Arbitration agreements are generally favored by employers, since they allow employers to avoid the costly, time-consuming process of court litigation, the decisions of unpredictable juries, and the possibility of appeal.
When it comes to enforcement of arbitration agreements, the Federal Arbitration Act has been the law of the land since it was enacted nearly a century ago. The FAA was passed by Congress to reverse the longstanding judicial hostility to arbitration agreements at that time and to place arbitration agreements on the same footing as other contracts.
Despite the universal applicability of the FAA, a difference of opinion between New Jersey’s state and federal courts regarding the enforceability of arbitration agreements has emerged, particularly in cases involving employment and consumer contracts. New Jersey’s state courts, in many cases, appear to have applied a more stringent standard of review to arbitration agreements in consumer and employment contracts than their federal court counterparts. Indeed, it can be argued that many New Jersey state court arbitration enforcement decisions are inconsistent with the FAA’s mandates.
We have joined a case pending before the appellate division to help clarify the rules for employers in New Jersey that want to utilize arbitration agreements.
The matter reached appellate court on a dismissal of a claim arising from the New Jersey Law Against Discrimination (NJLAD) in favor of submitting the claim to arbitration for resolution. The employee, employed by Pfizer, Inc. followed a standardized eLearning module to learn about, review and acknowledge that she was agreeing to arbitrate her claim if she remained employed for at least sixty days.
Specifically, the Acknowledgement slide stated:
I understand that I must agree to the Mutual Arbitration and Class Waiver Agreement as a condition of my employment. Even if I do not click here, if I begin or continue working for the Company sixty (60) days after receipt of this Agreement, even without acknowledging this Agreement, this Agreement will be effective, and I will be deemed to have consented to, ratified and accepted this Agreement through my acceptance of and/or continued employment with the Company."
Employment continued fifteen months thereafter before it was terminated for disputed reasons.
The employee contends that Pfizer “tricked” her with the eLearning module to condition her continued employment on an agreement to arbitrate disputes arising out of employment. The module allegedly amounted to a fraudulent inducement or some form of unconscionable action by the company to get her to acknowledge the agreement.

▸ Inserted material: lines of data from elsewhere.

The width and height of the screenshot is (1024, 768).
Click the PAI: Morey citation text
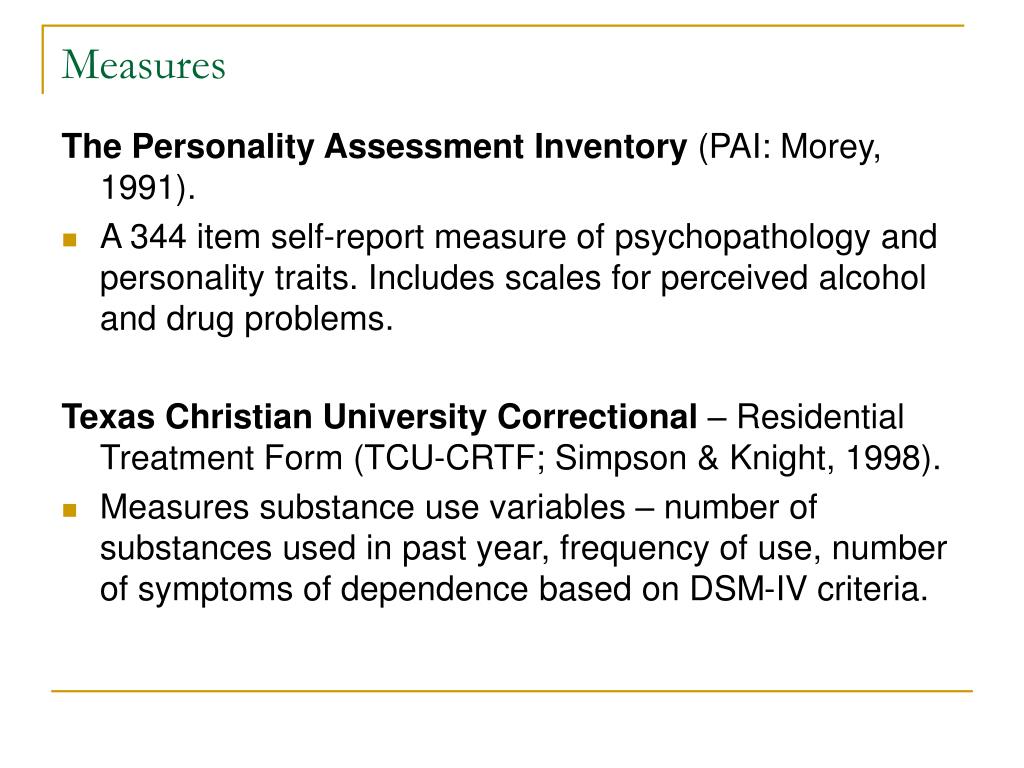(790, 148)
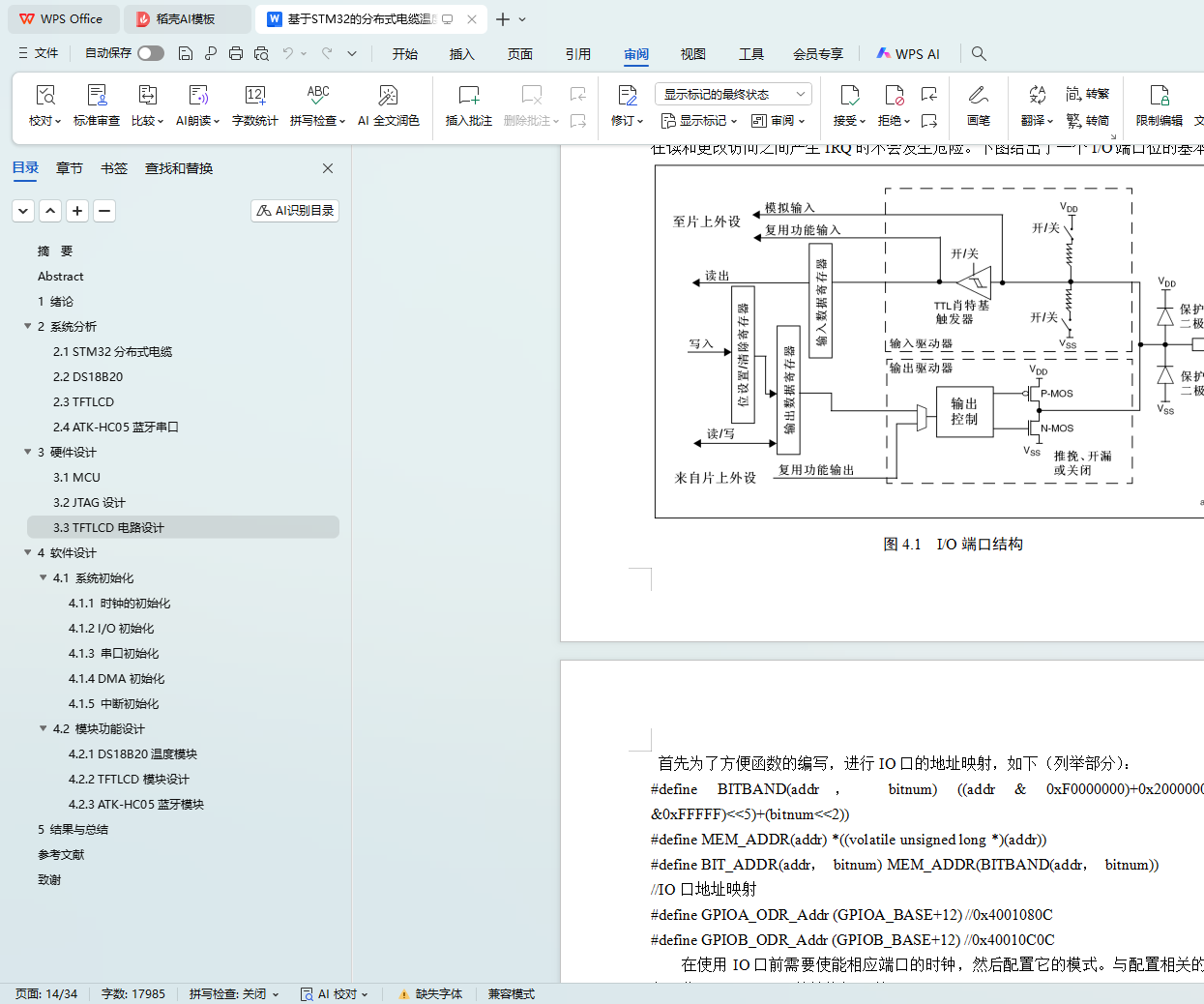Toggle the 自动保存 autosave switch
1204x1004 pixels.
150,53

New Jersey courts require an employee’s explicit, affirmative, and unmistakable assent for arbitration to be enforceable. In this case, the agreement was formed and acknowledged electronically
Clearly, a signature is the best evidence of explicit, affirmative, and unmistakable assent. Without one though, the question is what is sufficient as another explicit indication of assent.
One appellate court has held that employers may use an electronic employee arbitration agreement that contains hyperlinks to the full policy, so long as the page signed by the employee clearly obtains the worker’s consent and references that the policy is more fully described in another document.
Another court has found that merely clicking an acknowledgement page was insufficient for assent, without additional language like “and agree to the terms of the policy.”
Advocates and critics debate the question of whether the growth of arbitration represents a more efficient and equitable mechanism for resolving disputes that would otherwise clog the courts or an imposition of a mandatory arbitration mechanism on unwitting employees that undermines the statutory rights designed to protect them. However, arbitration and other forms of dispute resolution are embedded in modern workplace culture.
As we have written to the court:
There is certainly nothing controversial with the process to which [the employee] agreed to arbitrate her NJLAD claim and the trial judge engaged in a straight forward analysis which led to a logical result – that [the employee] could not back out of an arbitration agreement to which she duly consented.”